Una ruta hacia la ecología sostenible
La agricultura orgánica disminuye considerablemente el uso de productos químicos, resguarda la salud del suelo y conserva la calidad del agua. En una zona extremadamente susceptible al cambio climático, estas técnicas contribuyen a mejorar la resistencia de las cosechas y preservar la biodiversidad.
“La agricultura orgánica crea un ciclo positivo: suelos más fértiles, ecosistemas mejor equilibrados y una producción que se regenera constantemente”, declara Juan José Zonta. “Es una estrategia clave para proteger los recursos esenciales para la vida en nuestras comunidades”.
Beneficios sociales y económicos
Además del impacto ambiental, la agricultura biológica representa una oportunidad social de primer orden. Al fomentar prácticas más intensivas en conocimiento y menos dependientes de grandes volúmenes de agroquímicos importados, abre espacio para la creación de empleo rural digno, la capacitación de jóvenes y la profesionalización de los pequeños productores.
“Al fomentar la agricultura orgánica, no solo protegemos el medio ambiente, también elevamos la calidad de vida en las áreas rurales. Generamos puestos de trabajo más sostenibles, acercamos la tecnología a los agricultores y reforzamos la cohesión social en las comunidades del campo”, menciona Juan José Zonta.

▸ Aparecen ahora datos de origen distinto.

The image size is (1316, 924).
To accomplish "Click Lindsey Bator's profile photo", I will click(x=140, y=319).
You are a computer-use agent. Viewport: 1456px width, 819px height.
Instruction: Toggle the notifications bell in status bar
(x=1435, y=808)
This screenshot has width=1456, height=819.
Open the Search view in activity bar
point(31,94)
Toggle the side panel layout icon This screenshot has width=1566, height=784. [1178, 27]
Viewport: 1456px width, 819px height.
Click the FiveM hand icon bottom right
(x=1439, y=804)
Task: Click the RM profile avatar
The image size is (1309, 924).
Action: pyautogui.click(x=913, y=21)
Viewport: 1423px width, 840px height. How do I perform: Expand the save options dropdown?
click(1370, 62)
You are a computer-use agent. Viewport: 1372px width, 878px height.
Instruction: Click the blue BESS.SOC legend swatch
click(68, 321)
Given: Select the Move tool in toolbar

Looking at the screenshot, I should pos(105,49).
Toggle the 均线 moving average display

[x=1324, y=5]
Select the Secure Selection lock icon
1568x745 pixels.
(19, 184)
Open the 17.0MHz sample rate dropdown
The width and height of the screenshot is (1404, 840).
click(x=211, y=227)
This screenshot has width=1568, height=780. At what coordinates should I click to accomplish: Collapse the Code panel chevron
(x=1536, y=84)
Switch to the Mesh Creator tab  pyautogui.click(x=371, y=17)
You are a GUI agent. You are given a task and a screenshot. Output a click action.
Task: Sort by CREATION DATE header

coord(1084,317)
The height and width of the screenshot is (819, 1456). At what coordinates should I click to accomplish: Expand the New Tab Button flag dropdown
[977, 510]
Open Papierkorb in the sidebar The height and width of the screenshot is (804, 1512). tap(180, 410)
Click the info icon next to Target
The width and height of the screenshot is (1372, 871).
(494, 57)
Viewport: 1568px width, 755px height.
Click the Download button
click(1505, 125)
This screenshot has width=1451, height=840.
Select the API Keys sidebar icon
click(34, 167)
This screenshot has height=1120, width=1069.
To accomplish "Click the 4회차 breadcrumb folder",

Conservación de fauna autóctona y preservación cultural
La agricultura biológica también cumple un rol clave en la protección de especies locales y variedades tradicionales que, por décadas, han sustentado la cultura alimentaria de los pueblos centroamericanos.
“La variedad genética de nuestras semillas y especies constituye un legado de incalculable valor. Mediante métodos biológicos, no solo salvaguardamos este tesoro, sino que también recuperamos conocimientos ancestrales que actualmente reciben respaldo científico”, afirma Zonta.
Un esquema con efectos a nivel regional
La práctica ha demostrado que este método no es solo una teoría. En Panamá, Chispita Agrícola se destaca como un ejemplo concreto de producción con responsabilidad ecológica y compromiso social. Situada en Aguadulce, la granja combina agricultura orgánica, cría de ganado sostenible y un laboratorio agrobiológico que crea soluciones naturales para proteger los cultivos.
“En Chispita deseamos ser un campo de experimentación viviente en el ámbito agrícola. Nuestra meta es mostrar que Centroamérica puede encabezar un cambio biológico en la agricultura, y que Panamá cuenta con el potencial para ser un modelo en la región”, finaliza Juan José Zonta.